In fact, it's the third time this year that the flood program has been temporarily shut down due to lack of funding, then resurrected by congressional action.
"It seems to be a political football that's been bounced back and forth. It's just terrible to play games like that," said Stacy Mariani, who was alerted by an insurance agent that the flood coverage on his mother's Seminole home might lapse this month.
On Wednesday, the Senate approved funding the program through Sept. 30, with coverage retroactive to May 31. The measure was already approved by the House and is awaiting President Barack Obama's signature.

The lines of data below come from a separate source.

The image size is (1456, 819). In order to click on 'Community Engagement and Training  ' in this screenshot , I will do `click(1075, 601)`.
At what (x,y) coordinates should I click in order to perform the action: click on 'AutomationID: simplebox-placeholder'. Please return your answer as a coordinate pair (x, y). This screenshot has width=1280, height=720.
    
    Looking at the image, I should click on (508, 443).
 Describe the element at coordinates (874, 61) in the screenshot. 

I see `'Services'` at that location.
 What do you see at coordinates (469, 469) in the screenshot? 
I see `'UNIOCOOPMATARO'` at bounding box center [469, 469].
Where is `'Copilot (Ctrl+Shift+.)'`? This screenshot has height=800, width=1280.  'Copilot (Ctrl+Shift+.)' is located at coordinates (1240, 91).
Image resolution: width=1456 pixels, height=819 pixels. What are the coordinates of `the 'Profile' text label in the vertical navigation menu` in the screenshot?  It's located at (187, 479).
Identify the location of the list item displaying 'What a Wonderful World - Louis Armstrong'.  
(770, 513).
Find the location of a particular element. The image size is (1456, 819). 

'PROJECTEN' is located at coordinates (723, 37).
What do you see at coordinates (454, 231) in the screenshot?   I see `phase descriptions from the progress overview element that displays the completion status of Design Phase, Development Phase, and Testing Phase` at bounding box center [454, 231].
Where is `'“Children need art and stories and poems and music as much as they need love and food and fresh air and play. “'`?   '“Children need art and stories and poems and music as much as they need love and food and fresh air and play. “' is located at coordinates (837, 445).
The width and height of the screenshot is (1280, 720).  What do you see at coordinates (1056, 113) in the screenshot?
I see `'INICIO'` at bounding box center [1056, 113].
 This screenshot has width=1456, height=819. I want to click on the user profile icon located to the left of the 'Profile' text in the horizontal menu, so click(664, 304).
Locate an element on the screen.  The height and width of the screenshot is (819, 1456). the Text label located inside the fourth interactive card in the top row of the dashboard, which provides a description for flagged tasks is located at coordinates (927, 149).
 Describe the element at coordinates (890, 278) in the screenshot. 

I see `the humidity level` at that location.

The flood insurance program, created in 1968, offers coverage from floods associated with hurricane storm surge, river or lake overflow, rainstorms, mudslides and winter melt. In the past, legislation to renew funding has been delayed because it's been tied to other funding , such as extended unemployment insurance.
Florida, with the seventh-most flood insurance claims in the country, is particularly sensitive to having adequate flood coverage during hurricane season, making the latest stoppage particularly troubling. Hurricane season runs from June 1 to Nov. 30.